Faisant usage des pouvoirs qui lui sont conférés par le paragraphe 10 des Règles d’application, la Commission administrative a examiné les différents sites liés et constaté que le défendeur y prenait en effet une part active sous le pseudonyme “marlboro51” depuis de nombreuses années, et en toute hypothèse bien avant que le litige n’ait été porté à sa connaissance. Le fait que le pseudonyme soit parfois associé à une image du paquet de cigarettes du même nom ne remet pas en cause l’utilisation non commerciale faite par le défendeur, dans un cadre fort éloigné de toute utilisation qui pourrait prêter à confusion ou porter préjudice au titulaire de la marque.
La Commission administrative considère que au vu de sa décision concernant l’usage de mauvaise foi ci-dessous, il n’est pas nécessaire de formuler une conclusion sous cette condition des Principes directeurs.

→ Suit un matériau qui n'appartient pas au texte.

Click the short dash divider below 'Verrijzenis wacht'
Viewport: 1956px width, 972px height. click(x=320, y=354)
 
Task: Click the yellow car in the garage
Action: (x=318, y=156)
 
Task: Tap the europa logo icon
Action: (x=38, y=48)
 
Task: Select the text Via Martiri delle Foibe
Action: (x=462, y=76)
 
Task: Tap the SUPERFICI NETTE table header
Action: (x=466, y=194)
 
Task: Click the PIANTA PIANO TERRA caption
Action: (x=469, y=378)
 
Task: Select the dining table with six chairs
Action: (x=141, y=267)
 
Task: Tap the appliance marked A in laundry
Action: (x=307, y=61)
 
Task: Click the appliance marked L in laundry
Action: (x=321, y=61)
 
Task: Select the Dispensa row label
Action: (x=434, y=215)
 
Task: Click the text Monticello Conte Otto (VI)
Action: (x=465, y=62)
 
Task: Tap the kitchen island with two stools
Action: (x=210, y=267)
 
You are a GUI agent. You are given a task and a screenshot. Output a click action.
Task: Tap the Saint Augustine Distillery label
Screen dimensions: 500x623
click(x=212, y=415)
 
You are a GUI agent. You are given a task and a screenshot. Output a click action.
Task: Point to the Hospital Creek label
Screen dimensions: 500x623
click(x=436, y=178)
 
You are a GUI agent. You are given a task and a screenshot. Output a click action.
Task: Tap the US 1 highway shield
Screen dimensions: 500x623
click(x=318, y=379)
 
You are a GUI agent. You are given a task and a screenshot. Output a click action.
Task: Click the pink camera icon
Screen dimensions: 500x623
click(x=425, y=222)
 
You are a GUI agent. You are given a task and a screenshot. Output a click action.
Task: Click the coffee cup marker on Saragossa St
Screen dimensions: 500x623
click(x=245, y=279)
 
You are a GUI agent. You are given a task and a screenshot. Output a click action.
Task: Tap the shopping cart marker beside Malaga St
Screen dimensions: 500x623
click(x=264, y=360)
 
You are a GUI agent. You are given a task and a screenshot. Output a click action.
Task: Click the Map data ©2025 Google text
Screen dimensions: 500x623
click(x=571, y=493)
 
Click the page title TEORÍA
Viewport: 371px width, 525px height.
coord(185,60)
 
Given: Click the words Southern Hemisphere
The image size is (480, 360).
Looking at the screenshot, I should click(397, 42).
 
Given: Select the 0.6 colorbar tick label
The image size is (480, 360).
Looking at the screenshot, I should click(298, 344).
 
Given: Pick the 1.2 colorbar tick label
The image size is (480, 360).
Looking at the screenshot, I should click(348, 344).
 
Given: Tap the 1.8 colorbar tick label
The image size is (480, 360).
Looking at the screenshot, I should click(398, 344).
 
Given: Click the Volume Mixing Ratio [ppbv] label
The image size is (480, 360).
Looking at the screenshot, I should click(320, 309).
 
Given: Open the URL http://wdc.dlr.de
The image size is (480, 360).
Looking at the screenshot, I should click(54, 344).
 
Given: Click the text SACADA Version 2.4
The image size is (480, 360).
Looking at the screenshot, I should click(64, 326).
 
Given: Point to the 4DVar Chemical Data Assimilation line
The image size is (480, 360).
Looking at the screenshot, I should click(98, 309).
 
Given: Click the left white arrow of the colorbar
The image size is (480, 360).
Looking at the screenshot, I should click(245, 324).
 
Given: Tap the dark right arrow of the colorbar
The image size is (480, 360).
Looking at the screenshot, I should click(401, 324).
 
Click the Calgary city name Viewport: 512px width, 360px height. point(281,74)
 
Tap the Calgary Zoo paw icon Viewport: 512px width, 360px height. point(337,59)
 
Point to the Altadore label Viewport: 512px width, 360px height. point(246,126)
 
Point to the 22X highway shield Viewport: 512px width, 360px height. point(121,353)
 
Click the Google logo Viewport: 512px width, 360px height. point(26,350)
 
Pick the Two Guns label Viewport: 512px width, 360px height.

Selon le paragraphe 4(a)(iii) des Principes directeurs, la partie requérante doit démontrer que le défendeur a enregistré et qu’il utilise le nom de domaine litigieux de mauvaise foi.
L’enregistrement de mauvaise foi présuppose que le défendeur connaissait la marque détenue par le requérant. En l’espèce, il ne fait aucun doute que le défendeur connaissait pertinemment la marque MARLBORO lorsqu’il a procédé à l’enregistrement du nom de domaine litigieux; preuve en est du reste le fait qu’il apparaît sur certains forums de discussion en associant son pseudonyme à un paquet de cigarettes de ladite marque.
En revanche, pour les raisons exposées ci-dessous, cette connaissance ne suffit pas, selon la Commission administrative, à établir la mauvaise foi du défendeur.
Contrairement aux allégations du requérant, il n’apparaît pas que le nom de domaine litigieux serait exploité dans le but d’en retirer des profits commerciaux; la simple présence d’une bannière publicitaire sur un forum de discussion auquel renvoie le site rattaché au nom de domaine litigieux ne saurait être considéré comme une utilisation commerciale du nom de domaine litigieux lui-même, tant les liens apparaissent ténus avec une bannière publicitaire figurant en réalité sur un autre site.
Contrairement aux allégations du requérant, le fait que le défendeur soit parfois identifié par les internautes par son prénom ne change rien au fait que le défendeur lui-même apparaît systématiquement et publie systématiquement dans le cadre de ces forums sous son pseudonyme, même s’il signe parfois les messages eux-mêmes de son prénom.
En soi, il n’apparaît dès lors pas que le défendeur, qui a enregistré le nom de domaine litigieux en 2008 pour lister les forums de discussion favoris auxquels il prend part sous le pseudonyme “marlboro51” depuis de nombreuses années, fasse une utilisation de mauvaise foi du nom de domaine litigieux.
Partant, la Commission administrative considère que dans les circonstances du dossier les conditions posées par le paragraphe 4(a)(iii) des Principes directeurs ne sont pas réalisées.
Pour les raisons précédentes, conformément aux paragraphes 4(i) des Principes directeurs et 15 des Règles d’application, la Commission administrative rejette la plainte déposée par le requérant.